Provided text:
As Mr Clark has remarked, the circumstance of the emperors muleteer dismounting and fastening on the shoes of the mules, in order to detain the car while the solicitor who had bribed him presented his petition, would show that they were not attached by nails; for nailed shoes are not so readily put on in the highway, and coachmen would not be likely to carry tools and other requisites for this purpose. The passage in Suetonius is against such an inference. The muleteer doubtless dismounted to readjust, or make more secure, the fastenings of some of the soleæ, which were supposed to have broken loose.
And Ribauld de la Chapelle,[1] in the last century, was also of opinion that the ancient Romans did not put the modern-shaped shoe on their horses or mules, but enveloped them in a sock (sabot), an act indicated by the words, 'Jumentis soleas inducere.' He alludes to this instance in the Life of Vespasian, where the muleteer could change the coverings of the mules' feet when they were worn out.

Exercise tasks:
a) Print the part of the passage on Roman mule shoes that begins at the words "As Mr Clark" and ends after "have broken loose.".
b) For each statement, answer yes or no according to the passage on Roman mule shoes, and quote the words that decide it: (i) Ribauld de la Chapelle held that the ancient Romans put the modern-shaped shoe on their horses or mules. (ii) The emperor's muleteer is described as dismounting and fastening on the shoes of the mules. (iii) Coachmen would be likely to carry tools for putting on nailed shoes in the highway.
None of the work here requires the records.

Given entries:
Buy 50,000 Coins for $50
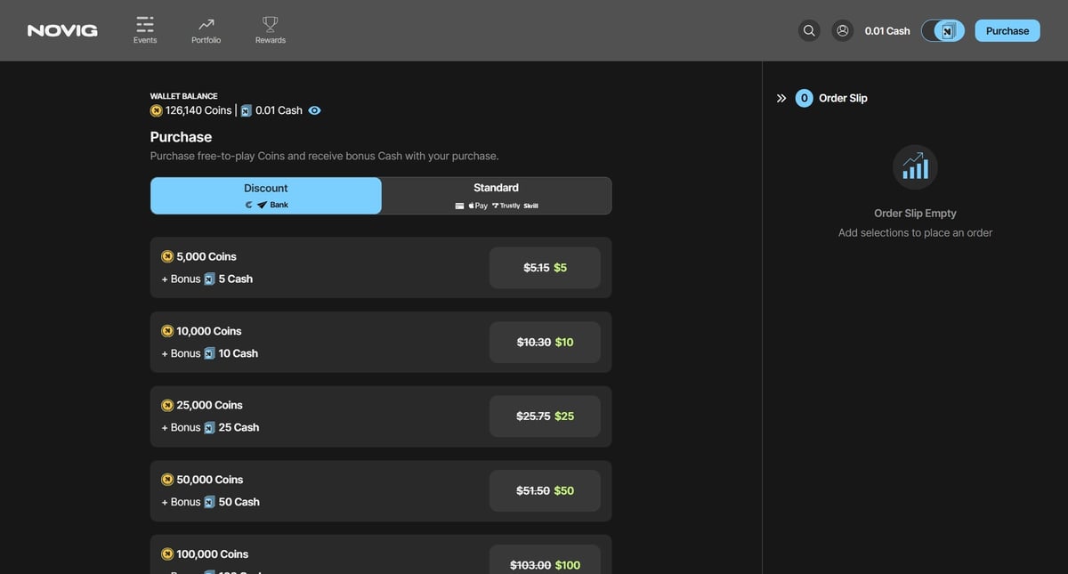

* * *

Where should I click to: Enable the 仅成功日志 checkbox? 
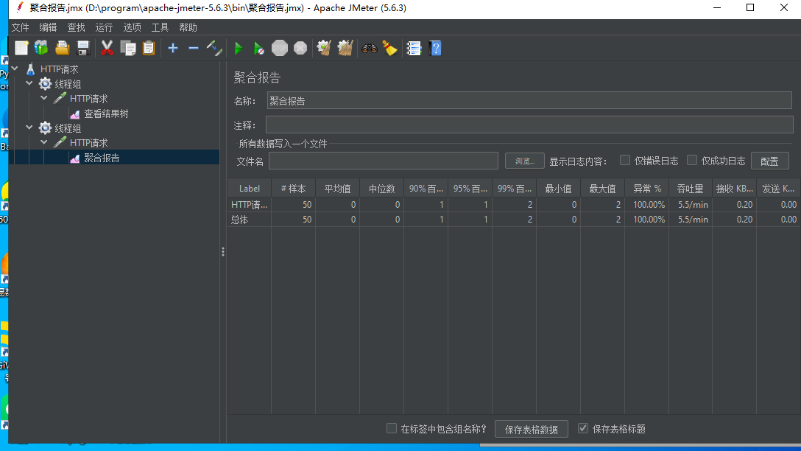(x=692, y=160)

Answers in order:
a)
As Mr Clark has remarked, the circumstance of the emperors muleteer dismounting and fastening on the shoes of the mules, in order to detain the car while the solicitor who had bribed him presented his petition, would show that they were not attached by nails; for nailed shoes are not so readily put on in the highway, and coachmen would not be likely to carry tools and other requisites for this purpose. The passage in Suetonius is against such an inference. The muleteer doubtless dismounted to readjust, or make more secure, the fastenings of some of the soleæ, which were supposed to have broken loose.

b)
(i) No: "the ancient Romans did not put the modern-shaped shoe on their horses or mules"
(ii) Yes: "the emperors muleteer dismounting and fastening on the shoes of the mules"
(iii) No: "coachmen would not be likely to carry tools and other requisites for this purpose"